EXTRACTED MATERIAL:
════════════════════
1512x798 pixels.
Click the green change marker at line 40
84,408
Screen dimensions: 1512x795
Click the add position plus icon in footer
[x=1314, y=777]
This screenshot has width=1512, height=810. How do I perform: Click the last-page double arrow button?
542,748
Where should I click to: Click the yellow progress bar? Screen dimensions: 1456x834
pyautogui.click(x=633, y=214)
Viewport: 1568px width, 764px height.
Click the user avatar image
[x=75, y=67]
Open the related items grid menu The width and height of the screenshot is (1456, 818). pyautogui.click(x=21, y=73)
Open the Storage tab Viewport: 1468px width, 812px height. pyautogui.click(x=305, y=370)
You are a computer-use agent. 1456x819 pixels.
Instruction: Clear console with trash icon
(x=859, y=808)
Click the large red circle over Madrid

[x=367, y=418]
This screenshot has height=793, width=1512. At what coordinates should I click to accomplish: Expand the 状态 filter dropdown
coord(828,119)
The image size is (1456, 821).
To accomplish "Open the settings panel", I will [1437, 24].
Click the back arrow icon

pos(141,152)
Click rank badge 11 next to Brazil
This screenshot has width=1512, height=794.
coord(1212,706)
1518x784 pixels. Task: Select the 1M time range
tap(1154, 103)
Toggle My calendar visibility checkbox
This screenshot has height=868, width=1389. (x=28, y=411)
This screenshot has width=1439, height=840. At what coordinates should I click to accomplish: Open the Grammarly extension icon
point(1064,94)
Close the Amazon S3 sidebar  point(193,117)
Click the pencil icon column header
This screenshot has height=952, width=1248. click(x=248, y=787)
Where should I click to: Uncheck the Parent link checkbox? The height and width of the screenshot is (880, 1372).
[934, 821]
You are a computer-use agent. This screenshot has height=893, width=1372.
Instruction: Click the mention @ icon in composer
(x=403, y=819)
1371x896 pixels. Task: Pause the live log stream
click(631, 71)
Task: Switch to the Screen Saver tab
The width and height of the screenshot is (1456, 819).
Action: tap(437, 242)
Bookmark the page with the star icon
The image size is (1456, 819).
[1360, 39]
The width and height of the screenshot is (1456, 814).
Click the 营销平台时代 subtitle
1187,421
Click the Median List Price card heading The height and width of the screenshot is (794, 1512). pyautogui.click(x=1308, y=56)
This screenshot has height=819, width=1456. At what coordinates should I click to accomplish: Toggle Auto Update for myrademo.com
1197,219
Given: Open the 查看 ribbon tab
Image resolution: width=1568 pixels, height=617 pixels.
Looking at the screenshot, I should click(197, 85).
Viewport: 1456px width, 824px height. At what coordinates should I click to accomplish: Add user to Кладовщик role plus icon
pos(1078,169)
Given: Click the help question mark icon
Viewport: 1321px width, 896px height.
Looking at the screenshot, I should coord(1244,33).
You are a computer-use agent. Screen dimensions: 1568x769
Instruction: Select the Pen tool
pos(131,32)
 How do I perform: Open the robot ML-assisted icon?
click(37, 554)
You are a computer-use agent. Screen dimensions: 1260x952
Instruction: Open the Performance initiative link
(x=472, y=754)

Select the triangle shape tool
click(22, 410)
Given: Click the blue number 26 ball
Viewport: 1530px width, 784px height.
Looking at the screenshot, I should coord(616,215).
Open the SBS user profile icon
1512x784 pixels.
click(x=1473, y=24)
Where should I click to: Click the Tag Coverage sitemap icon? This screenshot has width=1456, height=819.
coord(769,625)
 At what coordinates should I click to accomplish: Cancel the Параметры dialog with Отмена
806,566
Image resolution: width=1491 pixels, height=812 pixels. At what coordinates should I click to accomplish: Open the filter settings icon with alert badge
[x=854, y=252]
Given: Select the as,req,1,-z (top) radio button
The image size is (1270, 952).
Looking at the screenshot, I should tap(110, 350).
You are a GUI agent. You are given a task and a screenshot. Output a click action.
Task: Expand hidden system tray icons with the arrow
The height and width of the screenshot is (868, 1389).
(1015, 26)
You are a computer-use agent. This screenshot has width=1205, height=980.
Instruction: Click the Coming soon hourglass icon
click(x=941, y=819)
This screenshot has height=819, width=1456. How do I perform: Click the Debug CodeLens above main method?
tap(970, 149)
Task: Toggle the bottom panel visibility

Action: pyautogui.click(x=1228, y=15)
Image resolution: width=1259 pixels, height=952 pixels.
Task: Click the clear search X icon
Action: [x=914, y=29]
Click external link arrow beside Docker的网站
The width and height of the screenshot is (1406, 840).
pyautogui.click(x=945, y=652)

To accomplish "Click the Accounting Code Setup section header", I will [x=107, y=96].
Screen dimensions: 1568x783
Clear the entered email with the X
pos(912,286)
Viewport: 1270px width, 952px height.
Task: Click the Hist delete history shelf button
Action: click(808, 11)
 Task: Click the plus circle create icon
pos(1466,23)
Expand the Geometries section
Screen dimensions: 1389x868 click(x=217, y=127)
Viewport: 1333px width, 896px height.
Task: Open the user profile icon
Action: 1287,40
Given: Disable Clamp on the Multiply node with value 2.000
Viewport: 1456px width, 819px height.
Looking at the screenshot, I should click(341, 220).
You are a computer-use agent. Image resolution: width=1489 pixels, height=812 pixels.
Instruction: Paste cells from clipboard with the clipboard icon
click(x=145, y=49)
════════════════════
WHAT YOU NEED TO DO:
Return a word-for-word copy of the lines above from the one holding "Task: Expand hidden" through the one holding "Click external link arrow beside Docker的网站", with both of them included and nothing besides.

RESPONSE BOX:
Task: Expand hidden system tray icons with the arrow
The height and width of the screenshot is (868, 1389).
(1015, 26)
You are a computer-use agent. This screenshot has width=1205, height=980.
Instruction: Click the Coming soon hourglass icon
click(x=941, y=819)
This screenshot has height=819, width=1456. How do I perform: Click the Debug CodeLens above main method?
tap(970, 149)
Task: Toggle the bottom panel visibility

Action: pyautogui.click(x=1228, y=15)
Image resolution: width=1259 pixels, height=952 pixels.
Task: Click the clear search X icon
Action: [x=914, y=29]
Click external link arrow beside Docker的网站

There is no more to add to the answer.